Kirby Smart, like many coaches, is trying to navigate the new world of college football in the age of immediate transfers. And more than a few people have noticed that Georgia hasn’t landed many transfers.

For Smart, that’s by design, and he said Saturday after the Oregon win that he’s not necessarily anti-transfer. It’s just something that comes into a play if a player can upgrade the roster.

“I think it’s awesome to get a transfer that can help your team somewhere, and we lost out on some guys that we wanted to get,” Smart said. “Once we lost out on the players that we thought improved our team, we weren’t going to take a transfer so that I wouldn’t have to answer a question about not taking a transfer. So we didn’t want to just do it. We wanted to upgrade our roster.”

He then addressed the balancing act between a traditional high school recruit, and a transfer.

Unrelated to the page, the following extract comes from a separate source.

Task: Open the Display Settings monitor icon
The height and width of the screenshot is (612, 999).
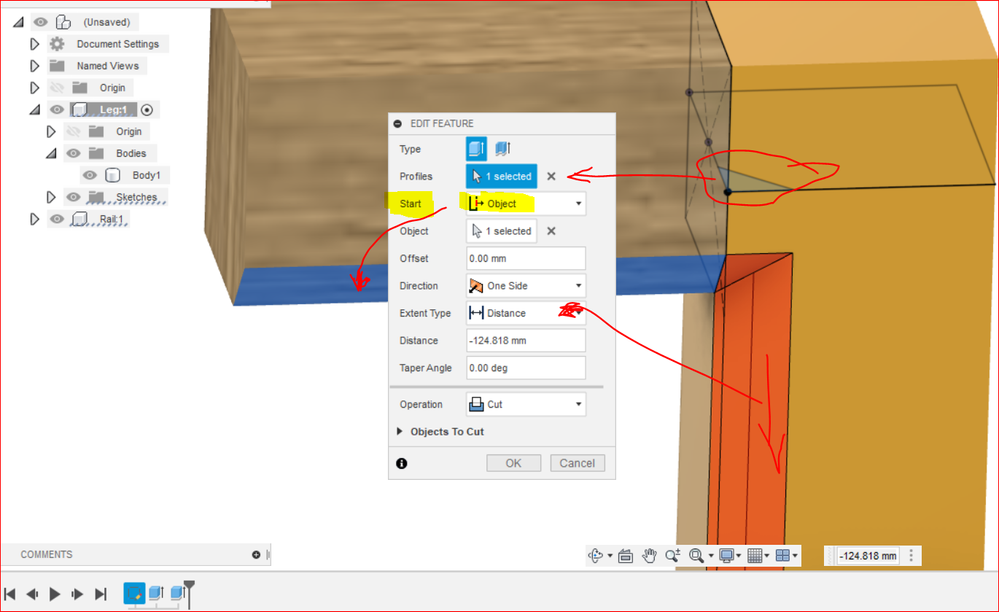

“If you don’t feel like somebody upgrades your roster, then don’t do it,” Smart said. “You’re always exchanging a transfer for a high school kid that you could bring in here and develop, and that’s a lot of college coaches’ fear right now. They don’t want to bring a high school kid in because they’re worried they’re going to leave, so you’d better do a good job of farming your own place and make sure they understand that it’s not easy here. It’s hard, but if you buy into hard, you’ll be like those 10 other football players in there that are playing in the National Football League right now that are shaking their hands. They love it.”

What’s Georgia’s sales pitch?

“That’s what we’re trying to sell is come hang out with Travon (Walker), Jordan (Davis), Nakobe (Dean), George Pickens, all those guys, and you’ll be like them one day if you work,” he said. “The kids that we attract are usually the ones that want to stick around and do that.”